In 1863 Lincoln finally issued the Emancipation Proclamation, which in fact freed the slaves at least on paper.  It took the conclusion of the Civil War and the 13th, 14th and 15th Amendments to Constitution to make freeing the slaves with rights afforded them official.  In another what if scenario, we must wonder what would have occurred had Lincoln not been assassinated.  Lincoln supported reconciliation with the Southern states not punishment.  When Vice President Andrew Johnson, a Southern Democrat from Tennessee assumed the Presidency, he too favored reconciliation.  However, the radical Republicans in Congress were determined to punish the South both for the Civil War and Lincoln's assassination.  As a result, they demanded that as part of Reconstruction, union armies be sent into the South as an occupying force to both punish White Southerners and to guarantee the rights of Blacks.  This all turned ugly when the hated Northern Carpet Baggers went South, called such for the hand bags they carried made from embroidered fabrics,  to take economic advantage of the devastated Southern States.  
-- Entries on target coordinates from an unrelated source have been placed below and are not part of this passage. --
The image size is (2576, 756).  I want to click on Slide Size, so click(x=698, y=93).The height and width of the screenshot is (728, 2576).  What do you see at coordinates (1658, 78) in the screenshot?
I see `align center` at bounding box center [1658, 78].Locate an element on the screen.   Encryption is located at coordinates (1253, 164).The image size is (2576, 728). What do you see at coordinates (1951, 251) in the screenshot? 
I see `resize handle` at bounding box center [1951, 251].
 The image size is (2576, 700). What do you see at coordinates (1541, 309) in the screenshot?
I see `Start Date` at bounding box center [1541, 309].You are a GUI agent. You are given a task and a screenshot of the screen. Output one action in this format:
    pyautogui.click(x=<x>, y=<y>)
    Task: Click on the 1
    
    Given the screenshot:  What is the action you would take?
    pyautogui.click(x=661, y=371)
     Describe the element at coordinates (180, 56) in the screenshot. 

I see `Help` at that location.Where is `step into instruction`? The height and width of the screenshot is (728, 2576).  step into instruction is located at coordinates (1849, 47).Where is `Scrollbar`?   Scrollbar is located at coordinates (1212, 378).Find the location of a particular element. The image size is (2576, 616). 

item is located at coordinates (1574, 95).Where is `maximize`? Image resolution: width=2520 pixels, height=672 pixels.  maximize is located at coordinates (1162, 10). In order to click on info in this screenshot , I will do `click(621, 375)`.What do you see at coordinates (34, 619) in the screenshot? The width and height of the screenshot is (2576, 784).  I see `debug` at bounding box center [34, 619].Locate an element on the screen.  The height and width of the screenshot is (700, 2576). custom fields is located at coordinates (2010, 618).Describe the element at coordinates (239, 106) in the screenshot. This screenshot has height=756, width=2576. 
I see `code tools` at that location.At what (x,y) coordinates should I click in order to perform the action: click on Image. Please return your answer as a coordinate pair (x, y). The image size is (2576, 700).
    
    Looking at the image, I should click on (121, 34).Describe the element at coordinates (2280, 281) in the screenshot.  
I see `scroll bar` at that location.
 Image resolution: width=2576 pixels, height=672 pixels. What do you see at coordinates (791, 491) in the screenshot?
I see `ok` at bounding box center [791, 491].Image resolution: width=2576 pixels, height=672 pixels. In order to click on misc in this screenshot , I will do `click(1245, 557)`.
The end result was the Ku Klux Klan and terrible persecution and murder of Blacks throughout the South by disaffected Whites.  The Civil War did not end in 1865.  It actually ended as a result of the contested election of 1876.  Voter fraud was alleged.  The election ended up in the House of Representatives and as part of a deal to elect Republican Rutherford B. Hayes instead of Democrat Samuel Tilden, an ugly bargain occurred.  The price to end the stalemate was ending Reconstruction  and pulling the union armies out of the South.  This gave White Democrats complete control of the South until Richard Nixon was elected President in 1968.  Before those years, Democrats in the South enacted Black Codes later referred to as Jim Crow laws to disenfranchise Blacks imposing terrible discrimination and legalized racial segregation on them. Though the Civil War had ended slavery. a series of very bad and self serving political decisions in the decades after the Civil War left Blacks in equally terrible circumstances for a hundred years.  

We are still paying the price now for the mistakes made by politicians of both parties during the years after the Civil War.  We see the end result on our street today with Communist Antifa and BLM rioting, looting and burning down our cities.  While that is not the answer to solving the problems of racial discrimination and income inequality, we at least need to understand the history that got us to where we are today.